_YOUR TASK:_ Write out all the data verbatim. Skip images.

•••••

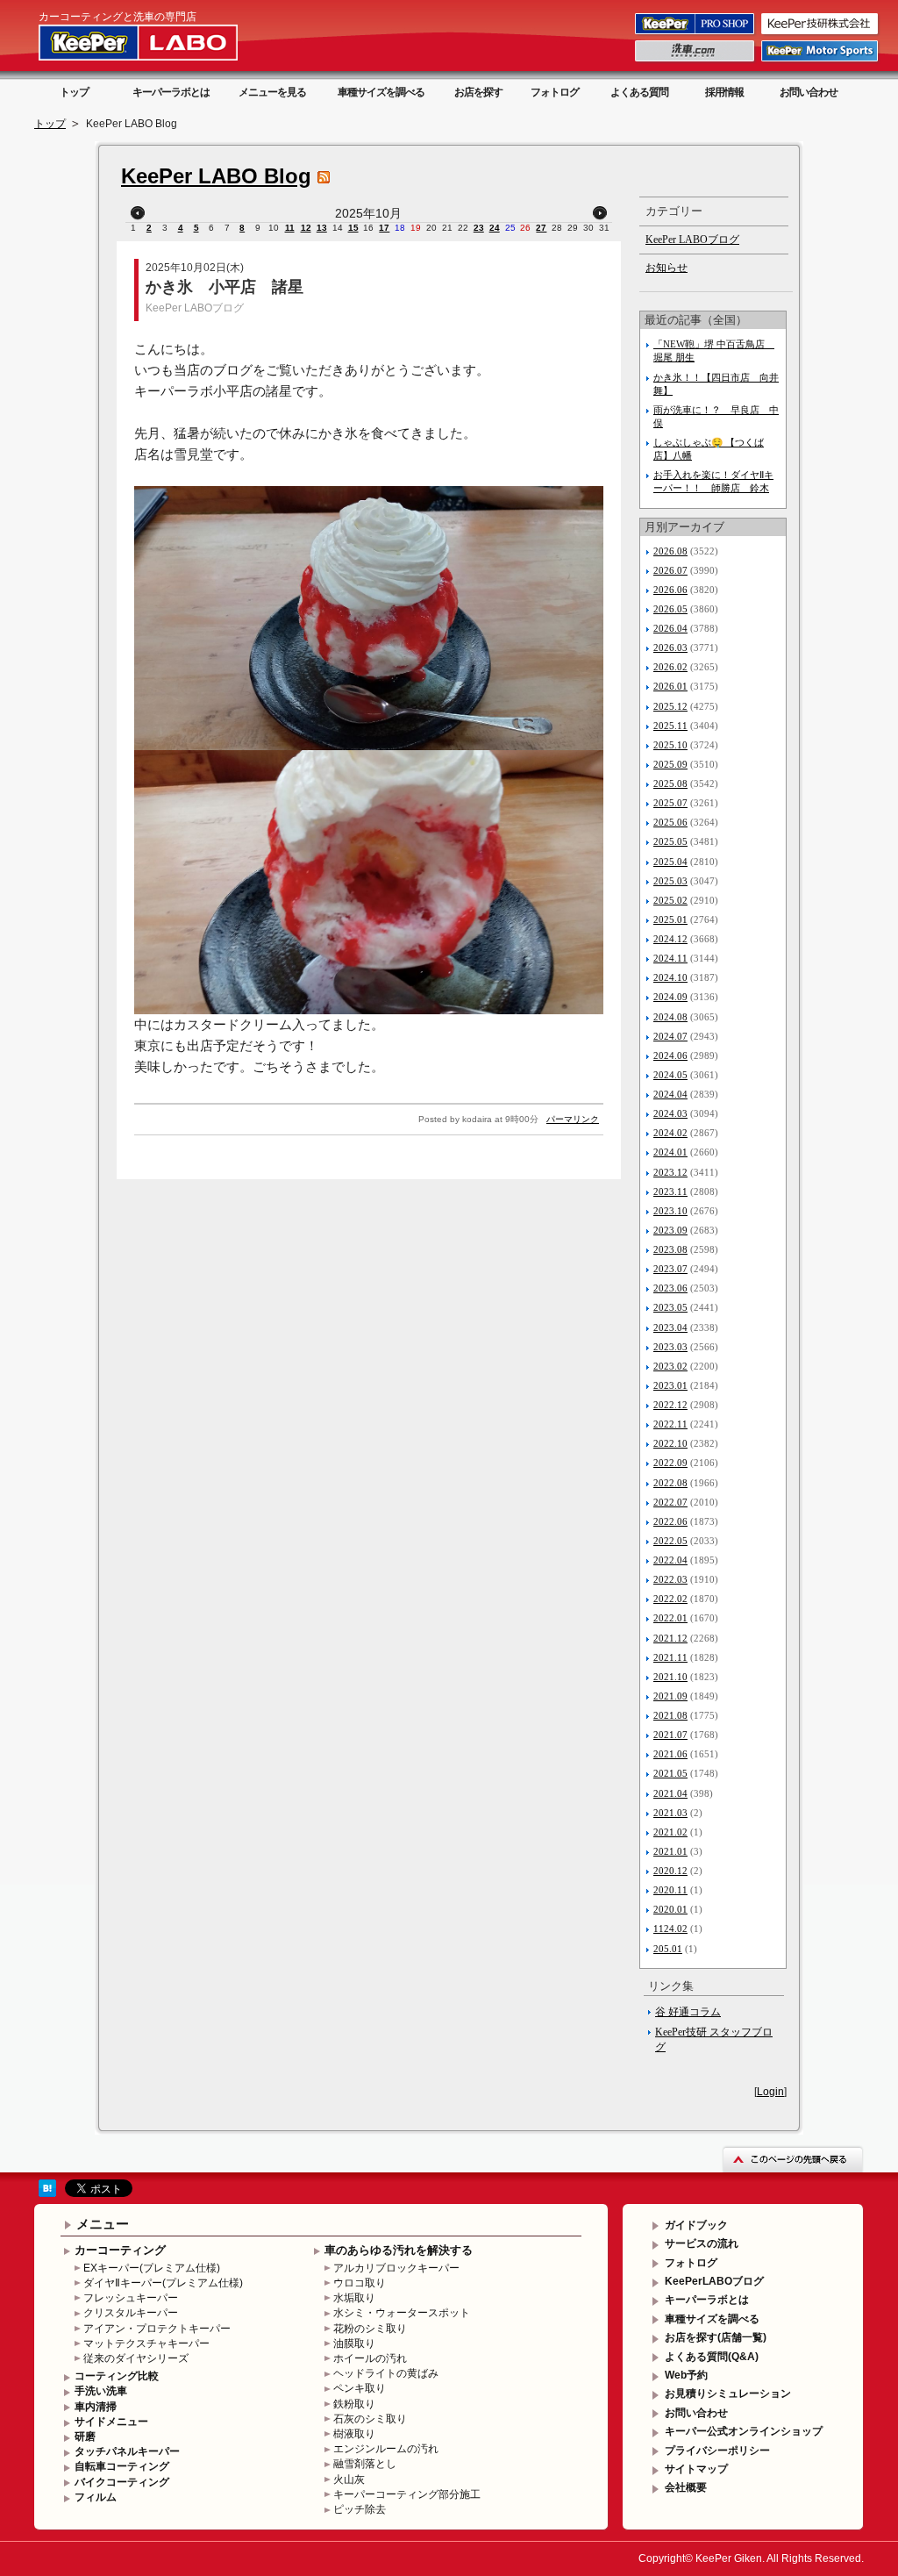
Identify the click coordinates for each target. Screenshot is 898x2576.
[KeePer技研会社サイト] (820, 33)
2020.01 (670, 1909)
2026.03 (670, 647)
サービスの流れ (701, 2243)
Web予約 (686, 2375)
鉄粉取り (354, 2404)
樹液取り (354, 2434)
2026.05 (670, 609)
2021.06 (670, 1754)
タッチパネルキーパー (127, 2451)
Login (770, 2092)
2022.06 (670, 1521)
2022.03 (670, 1579)
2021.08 (670, 1715)
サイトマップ (696, 2469)
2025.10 (670, 745)
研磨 (85, 2436)
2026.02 (670, 667)
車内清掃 (96, 2407)
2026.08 (670, 551)
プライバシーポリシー (717, 2450)
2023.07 (670, 1268)
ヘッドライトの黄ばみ (385, 2373)
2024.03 (670, 1113)
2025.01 (670, 919)
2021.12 (670, 1638)
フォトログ (555, 92)
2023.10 (670, 1211)
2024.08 (670, 1017)
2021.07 (670, 1734)
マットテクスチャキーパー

•••••

_SOLUTION TO THIS PROBLEM:_
Identify the click coordinates for each target. Screenshot is 898x2576.
[KeePer技研会社サイト] (820, 33)
2020.01 (670, 1909)
2026.03 (670, 647)
サービスの流れ (701, 2243)
Web予約 (686, 2375)
鉄粉取り (354, 2404)
樹液取り (354, 2434)
2026.05 (670, 609)
2021.06 (670, 1754)
タッチパネルキーパー (127, 2451)
Login (770, 2092)
2022.06 (670, 1521)
2022.03 (670, 1579)
2021.08 (670, 1715)
サイトマップ (696, 2469)
2025.10 (670, 745)
研磨 (85, 2436)
2026.02 (670, 667)
車内清掃 (96, 2407)
2026.08 (670, 551)
プライバシーポリシー (717, 2450)
2023.07 (670, 1268)
ヘッドライトの黄ばみ (385, 2373)
2024.03 (670, 1113)
2025.01 (670, 919)
2021.12 (670, 1638)
フォトログ (555, 92)
2023.10 (670, 1211)
2024.08 (670, 1017)
2021.07 (670, 1734)
マットテクスチャキーパー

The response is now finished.